Data for this task:
==*==
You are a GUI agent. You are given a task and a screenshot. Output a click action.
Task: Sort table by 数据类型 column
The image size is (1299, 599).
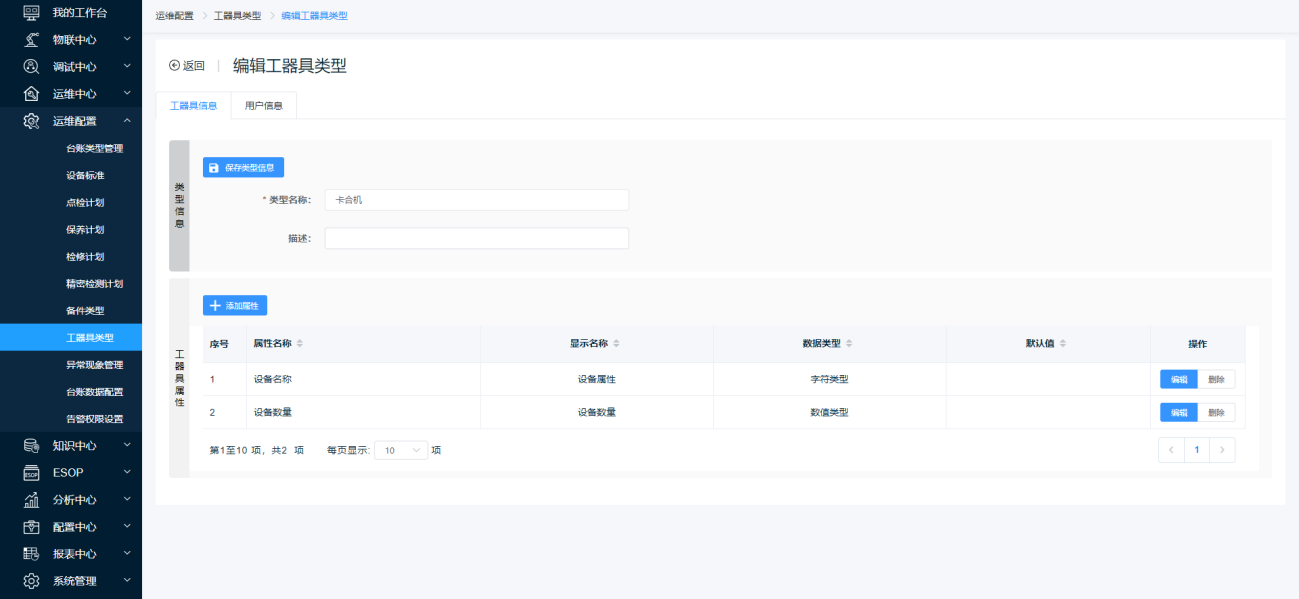[849, 343]
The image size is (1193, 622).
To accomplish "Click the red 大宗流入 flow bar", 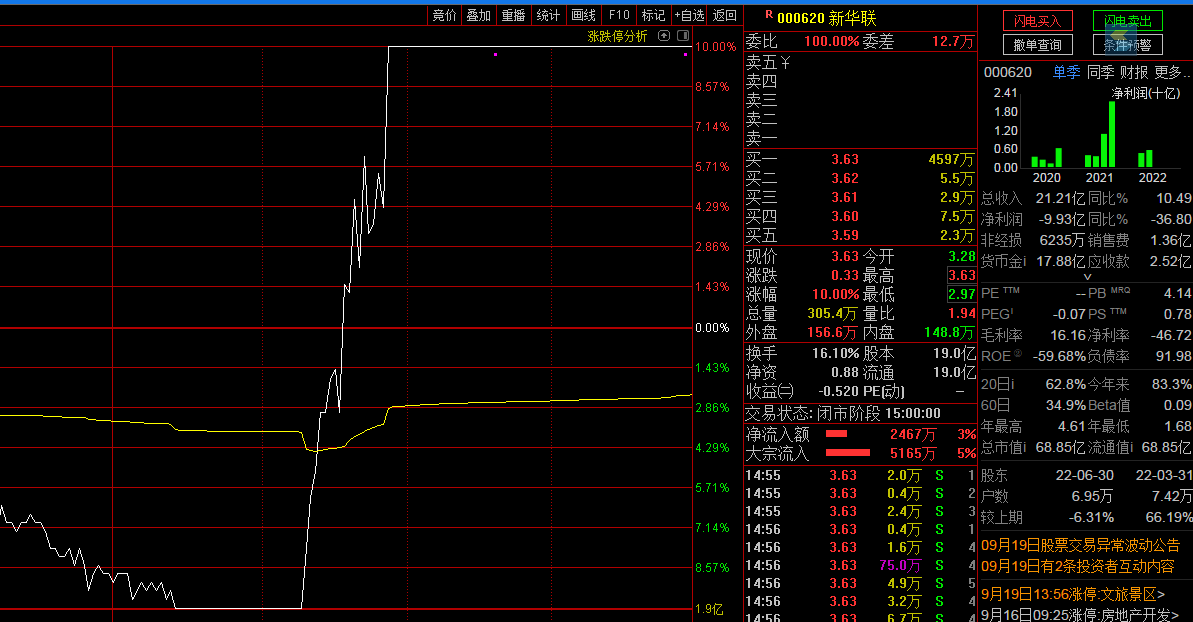I will coord(849,454).
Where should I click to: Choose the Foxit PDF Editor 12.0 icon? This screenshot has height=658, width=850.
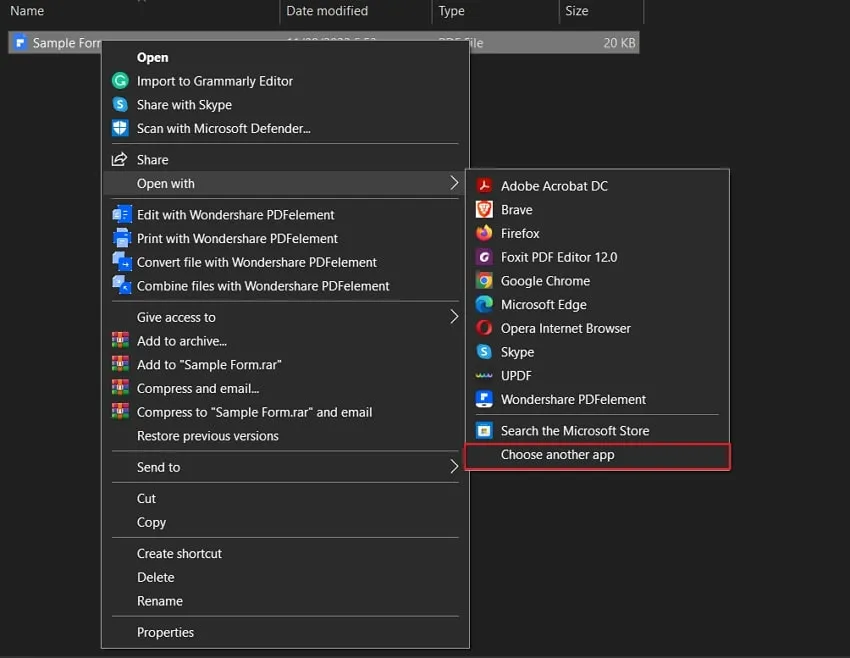point(484,257)
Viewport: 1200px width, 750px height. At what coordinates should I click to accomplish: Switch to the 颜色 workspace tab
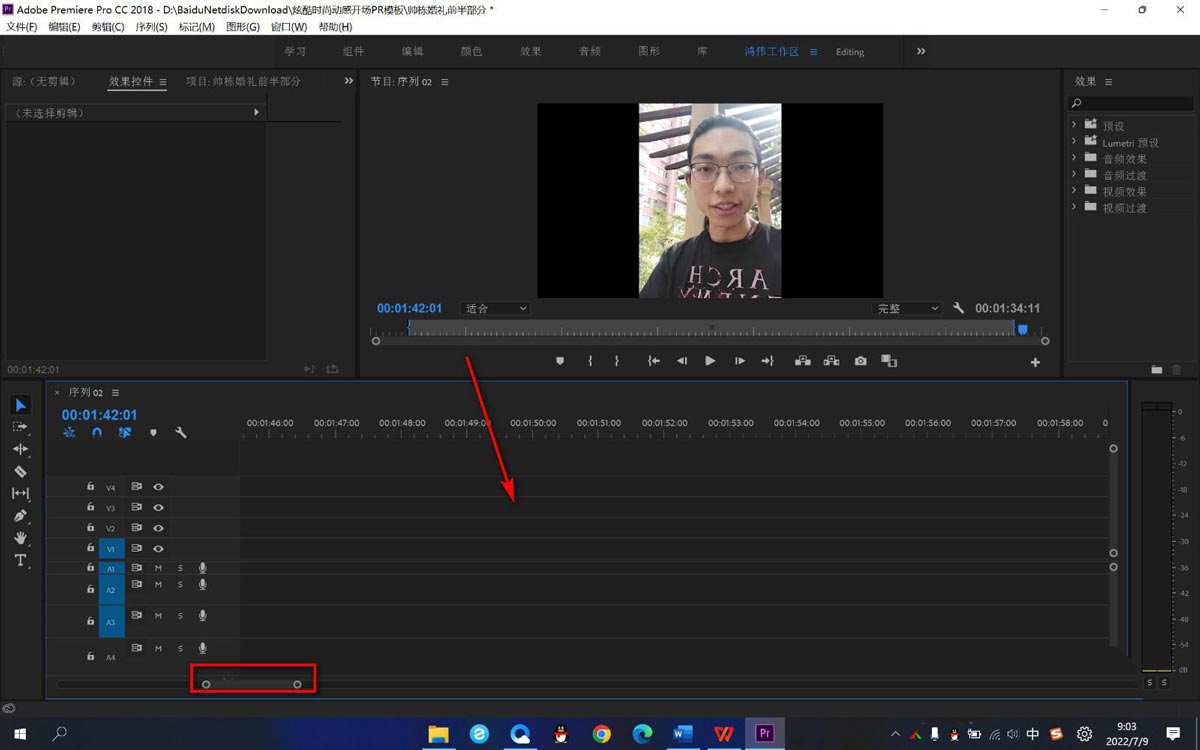pos(471,52)
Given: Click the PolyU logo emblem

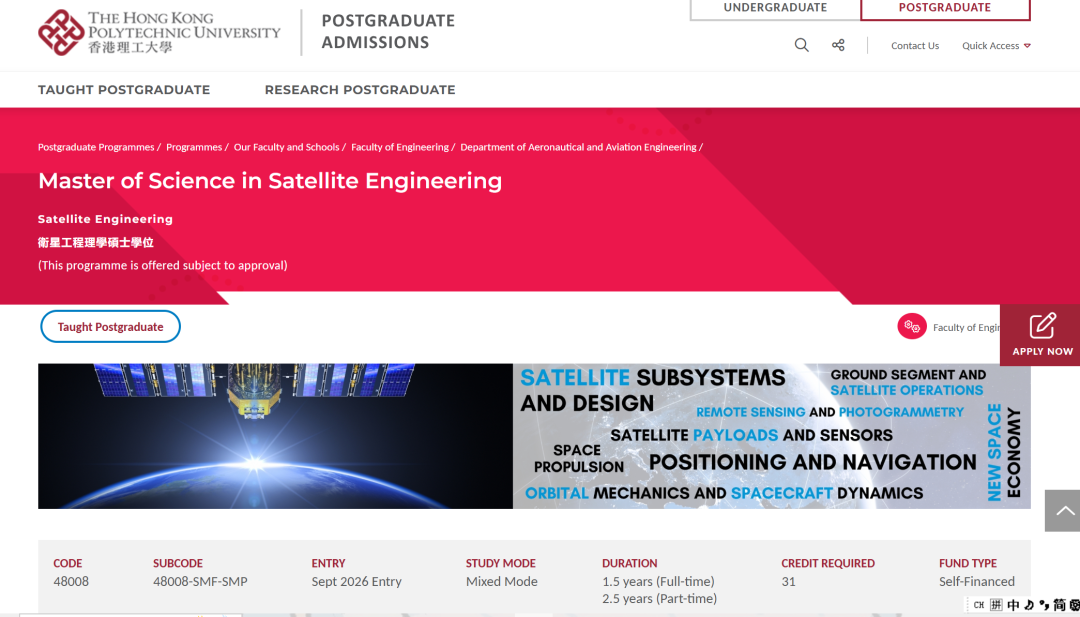Looking at the screenshot, I should click(61, 32).
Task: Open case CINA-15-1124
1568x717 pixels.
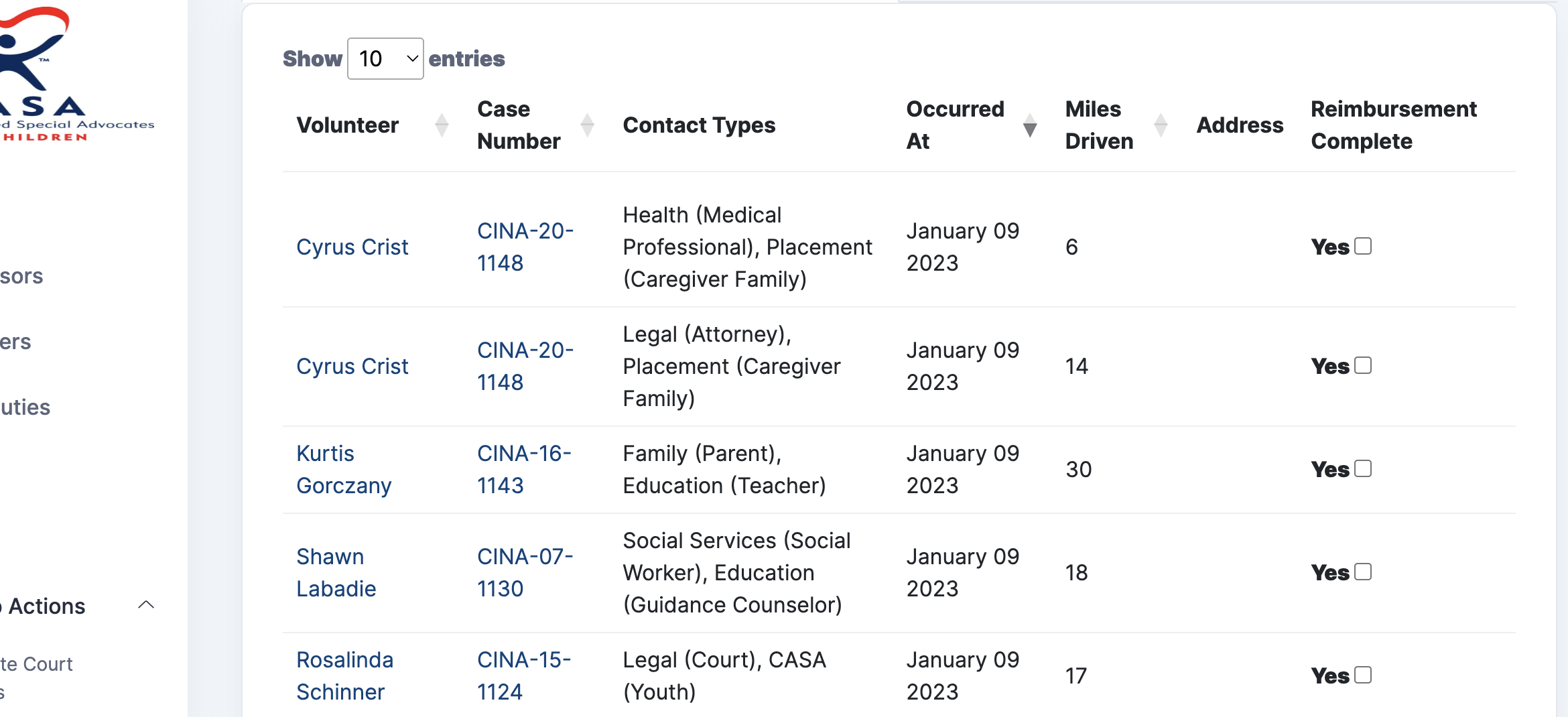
==*==
Your task:
Write the lines from the line containing "Viewport: 1200px width, 750px" through the last line of the data out again exactly, and only those lines; pictures stay out.

Exercise solution:
Viewport: 1200px width, 750px height. At what coordinates should I click to accomplish: Switch to the 颜色 workspace tab
pos(471,52)
Given: Click the PolyU logo emblem

Looking at the screenshot, I should click(61, 32).
Task: Open case CINA-15-1124
1568x717 pixels.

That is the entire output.